`MergedAnnotations` finds duplicate annotations on method in multi-level interface hierarchy

[jzheaux]

Related to spring-projects/spring-security#13625 (GitHub reproducer)

In a hierarchy like this:

interface Hello {
    @PreAuthorize("...")
    void sayHello();
}

interface SayHello extends Hello {}

class HelloImpl implements SayHello {
    public void sayHello() {}
}

a call to MergedAnnoatations like this:

MergedAnnotations mergedAnnotations = MergedAnnotations.from(HelloImpl.class.getMethod("sayHello"),
	SearchStrategy.TYPE_HIERARCHY);

will return multiple instances of MergedAnnotation for PreAuthorize.class.

It's expected that such an arrangement would only produce one MergedAnnotation instance since there is only one in the hierarchy.

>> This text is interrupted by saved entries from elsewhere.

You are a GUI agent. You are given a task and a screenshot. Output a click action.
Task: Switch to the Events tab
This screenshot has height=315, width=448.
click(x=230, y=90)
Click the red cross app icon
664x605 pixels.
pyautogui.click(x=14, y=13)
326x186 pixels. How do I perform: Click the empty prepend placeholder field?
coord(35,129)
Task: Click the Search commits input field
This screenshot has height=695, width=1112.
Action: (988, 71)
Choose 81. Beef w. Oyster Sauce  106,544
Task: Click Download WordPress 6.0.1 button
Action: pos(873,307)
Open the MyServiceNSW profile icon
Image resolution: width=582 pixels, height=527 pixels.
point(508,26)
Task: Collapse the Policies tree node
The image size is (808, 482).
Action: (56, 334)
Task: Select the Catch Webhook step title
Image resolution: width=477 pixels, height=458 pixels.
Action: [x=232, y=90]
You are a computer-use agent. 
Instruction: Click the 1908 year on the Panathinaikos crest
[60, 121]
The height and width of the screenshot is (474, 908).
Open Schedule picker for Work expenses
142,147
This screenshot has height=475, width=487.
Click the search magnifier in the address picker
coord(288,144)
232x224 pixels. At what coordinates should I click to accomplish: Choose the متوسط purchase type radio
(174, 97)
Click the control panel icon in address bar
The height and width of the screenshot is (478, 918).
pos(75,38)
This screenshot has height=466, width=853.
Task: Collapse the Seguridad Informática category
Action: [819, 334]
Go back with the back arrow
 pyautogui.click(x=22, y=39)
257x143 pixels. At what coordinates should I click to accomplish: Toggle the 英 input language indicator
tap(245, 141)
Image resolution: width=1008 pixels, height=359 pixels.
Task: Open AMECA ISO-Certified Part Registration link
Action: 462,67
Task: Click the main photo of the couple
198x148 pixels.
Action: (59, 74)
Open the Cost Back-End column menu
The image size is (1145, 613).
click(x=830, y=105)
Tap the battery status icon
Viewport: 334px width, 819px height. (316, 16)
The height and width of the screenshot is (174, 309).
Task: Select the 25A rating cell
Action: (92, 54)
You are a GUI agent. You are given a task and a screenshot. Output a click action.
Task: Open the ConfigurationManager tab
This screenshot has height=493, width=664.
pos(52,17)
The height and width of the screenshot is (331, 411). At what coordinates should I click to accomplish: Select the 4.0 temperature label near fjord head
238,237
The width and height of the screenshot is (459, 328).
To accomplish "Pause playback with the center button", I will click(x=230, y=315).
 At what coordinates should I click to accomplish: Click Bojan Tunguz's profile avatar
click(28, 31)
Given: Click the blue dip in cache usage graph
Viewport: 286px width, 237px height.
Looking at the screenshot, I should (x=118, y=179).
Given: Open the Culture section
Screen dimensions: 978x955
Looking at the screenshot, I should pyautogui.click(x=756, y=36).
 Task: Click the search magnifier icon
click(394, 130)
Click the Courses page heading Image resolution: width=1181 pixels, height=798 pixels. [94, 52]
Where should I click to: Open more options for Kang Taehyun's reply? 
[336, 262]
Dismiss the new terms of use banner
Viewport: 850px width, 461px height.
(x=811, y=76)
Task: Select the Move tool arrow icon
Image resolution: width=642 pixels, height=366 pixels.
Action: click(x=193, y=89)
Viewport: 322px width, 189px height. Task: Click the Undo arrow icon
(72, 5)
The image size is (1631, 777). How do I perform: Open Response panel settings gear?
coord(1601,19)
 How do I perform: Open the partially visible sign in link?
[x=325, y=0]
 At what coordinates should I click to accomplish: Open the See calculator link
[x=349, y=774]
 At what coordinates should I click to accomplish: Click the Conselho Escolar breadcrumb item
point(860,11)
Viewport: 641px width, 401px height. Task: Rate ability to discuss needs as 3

Thanks to @philwebb for helping me find a workaround. Since PreAuthorize is not a repeatable annotation, Spring Security can ignore subsequent MergedAnnotation instances from the same MergedAnnotation#getSource.

[sbrannen]

Related workaround in Spring Security: spring-projects/spring-security@be11812

[sbrannen]

Thanks for reporting the issue. 👍

I've been able to confirm it with the following standalone test class.

package demo;

import java.lang.annotation.ElementType;
import java.lang.annotation.Retention;
import java.lang.annotation.RetentionPolicy;
import java.lang.annotation.Target;
import java.lang.reflect.Method;

import org.junit.jupiter.api.Test;

import org.springframework.core.annotation.MergedAnnotation;
import org.springframework.core.annotation.MergedAnnotations;

import static org.assertj.core.api.Assertions.assertThat;
import static org.springframework.core.annotation.MergedAnnotations.search;
import static org.springframework.core.annotation.MergedAnnotations.SearchStrategy.TYPE_HIERARCHY;

class ReproTests {

	@Test
	void test() throws Exception {
		Method method = HelloImpl.class.getMethod("sayHello");
		Stream<PreAuthorize> stream = search(TYPE_HIERARCHY)
				.from(method)
				.stream(PreAuthorize.class)
				.map(MergedAnnotation::synthesize);

		assertThat(stream).hasSize(1);
	}


	interface Hello {

		@PreAuthorize("demo")
		void sayHello();
	}

	interface SayHello extends Hello {
	}

	static class HelloImpl implements SayHello {

		@Override
		public void sayHello() {
		}
	}

	@Target(ElementType.METHOD)
	@Retention(RetentionPolicy.RUNTIME)
	@interface PreAuthorize {
		String value();
	}

}

The above fails with:

java.lang.AssertionError: 
Expected size: 1 but was: 2 in:
[@demo.ReproTests$PreAuthorize("demo"), @demo.ReproTests$PreAuthorize("demo")]
	at demo.ReproTests.test(ReproTests.java:42)
	at java.base/java.lang.reflect.Method.invoke(Method.java:568)
	at java.base/java.util.ArrayList.forEach(ArrayList.java:1511)
	at java.base/java.util.ArrayList.forEach(ArrayList.java:1511)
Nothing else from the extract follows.